In the hallway in front of the Lecture hall 18 (one of four main halls at FF) there were some senior history students
who explained a little bit about their studies and easily convinced me to change my mind from philosophy to history.
What attracted you most in history?
All in all, WWII. My father was a soldier, not a voluntary one - on February 18, 1943, at the age of seventeen, he was mobilized into the German army.
It is a real shame that I often quickly get excited about many things and projects, and only get a few actually finished. My father's war story was not one of them.
It would go well beyond the scope of this conversation, but a few lines about it, will probably not bore the readers too much.
The father was first sent to German-Swiss border, to the city of Rankweil, to a RAD
(ReichsArbeitsDienst / Reich Labour Service) unit, where the main work tool was a shovel.
The boys were flirting with the idea of escaping to the Swiss side, but the locals at the inn advised them not to.
Not only was there a minefield and a German guard all along the border, but if they managed to get to the other side, the Swiss would immediately hand them over to the Germans.
The punishment for deserters was death. They were transferred from Rankweil to Norway, first by train to Aarhus, Denmark, then by boat (named Monte Rosa) to Oslo,
and thence to Elverum, in the middle of southern Norway. Here they camped in the woods, 50 km from the Swedish border. They guarded the railway bridge over the Glomma River
and practiced military skills. They were often hungry and since day one they thought of moving to Sweden. In September 1943,
at the capitulation of Italy the idea came to life. Yet in the end only three of the larger group
decided to go for it, my father and two friends from Ljubljana area. The plan was to get to the other side in two days but they had only a small tourist compass
and a school map of Norway. Just north of Elverum Norway makes a large dent to the east, into Sweden, and they were afraid they might go too far north and
wander for a long time through this Norwegian meander. Therefore, they preferred to keep going more to the south.
Yet over the bog terrain (fjell), similar to that on Slovenian Pokljuka plateau, they went too far south and wandered along the Norwegian side of the border for a few days.

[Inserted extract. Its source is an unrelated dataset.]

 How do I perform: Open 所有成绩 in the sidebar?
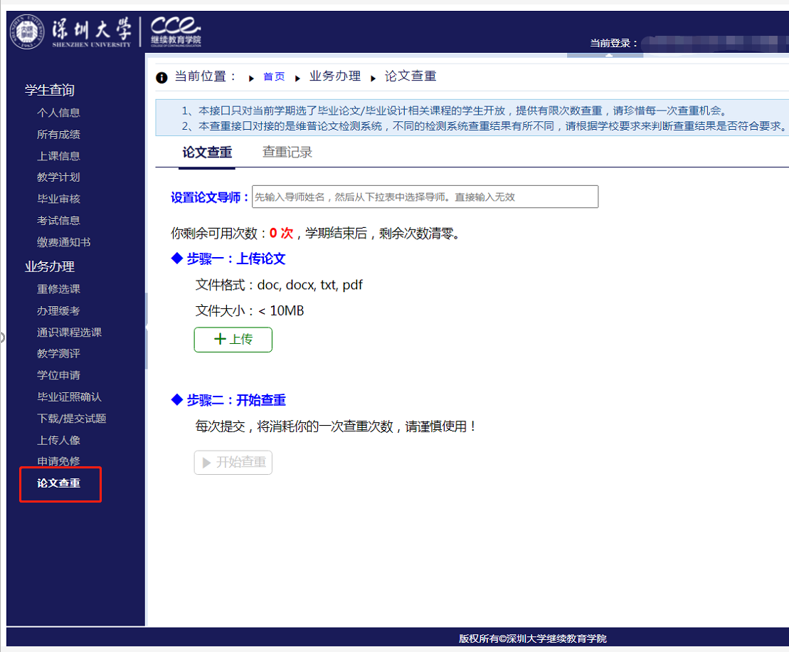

Wet and exhausted they fortunately stumbled upon the bridge at Velta, across the Flisa River. The long detour however paid off as the German patrol, sent to locate them,
took the shortest route to the Swedish border.
The Velta bridge was the only one for quite a distance, just a few km from the border, and luckily for the trio, it was not guarded.
In the village before the border the locals pointed them to an elderly lady who at night, illuminating the forest path
with a kerosene lamp took them uphill to the farm on the Swedish side.
There were border guards in the valley and from there they were sent to the immigration center in Enköping. They lived in the Borens Hotel,
where the accommodation was paid for by the branch of the exiled Yugoslavian government. After a month, the immigration center was closed down
as the funds for it dried up. Alojz was given an option to go to the north of Sweden to chop trees, but the girls from the town helped him
get a job in the local factory, where he worked as a mechanic.
Restless genes led him to various other places in the Swedish south, and in August 1945 he returned home safely. He had three pieces of luggage:
a suitcase (in which he carried a small radio), a backpack and another bag. All the returnees were taken from the Kranj railway station to the barracks
for registration and interviewing. My father did not want to drag the luggage with him, but stored it in the railway station luggage storage, as he happened
to know the man there. His colleagues did not. During the registration all the luggage was searched for military supplies and everything
except dirty laundry declared as such and confiscated. So Matjaž's father stood out very much on his return - he was the only guy properly dressed.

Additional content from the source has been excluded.